*Activity*:
Each line from the one containing "Click the CPU" to the end of the entries is to be repeated exactly, and no other line.

··········

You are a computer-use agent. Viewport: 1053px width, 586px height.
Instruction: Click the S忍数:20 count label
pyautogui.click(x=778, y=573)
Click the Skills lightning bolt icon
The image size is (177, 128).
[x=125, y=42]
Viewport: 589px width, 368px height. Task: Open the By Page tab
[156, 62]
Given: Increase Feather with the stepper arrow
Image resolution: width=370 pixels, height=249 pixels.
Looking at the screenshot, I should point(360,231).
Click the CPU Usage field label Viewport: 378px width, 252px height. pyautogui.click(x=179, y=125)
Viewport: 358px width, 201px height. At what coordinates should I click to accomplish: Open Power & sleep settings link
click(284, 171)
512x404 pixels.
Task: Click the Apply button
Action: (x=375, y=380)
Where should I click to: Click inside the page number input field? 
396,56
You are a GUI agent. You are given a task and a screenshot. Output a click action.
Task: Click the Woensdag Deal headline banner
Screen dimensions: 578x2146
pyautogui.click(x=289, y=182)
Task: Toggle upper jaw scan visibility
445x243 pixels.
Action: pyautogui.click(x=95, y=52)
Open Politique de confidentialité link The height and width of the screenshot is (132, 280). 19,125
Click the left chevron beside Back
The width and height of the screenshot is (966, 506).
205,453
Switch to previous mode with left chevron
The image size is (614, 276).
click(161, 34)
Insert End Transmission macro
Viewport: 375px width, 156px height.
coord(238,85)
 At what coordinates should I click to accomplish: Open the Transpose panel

··········

*Written answer*:
Click the CPU Usage field label Viewport: 378px width, 252px height. pyautogui.click(x=179, y=125)
Viewport: 358px width, 201px height. At what coordinates should I click to accomplish: Open Power & sleep settings link
click(284, 171)
512x404 pixels.
Task: Click the Apply button
Action: (x=375, y=380)
Where should I click to: Click inside the page number input field? 
396,56
You are a GUI agent. You are given a task and a screenshot. Output a click action.
Task: Click the Woensdag Deal headline banner
Screen dimensions: 578x2146
pyautogui.click(x=289, y=182)
Task: Toggle upper jaw scan visibility
445x243 pixels.
Action: pyautogui.click(x=95, y=52)
Open Politique de confidentialité link The height and width of the screenshot is (132, 280). 19,125
Click the left chevron beside Back
The width and height of the screenshot is (966, 506).
205,453
Switch to previous mode with left chevron
The image size is (614, 276).
click(161, 34)
Insert End Transmission macro
Viewport: 375px width, 156px height.
coord(238,85)
 At what coordinates should I click to accomplish: Open the Transpose panel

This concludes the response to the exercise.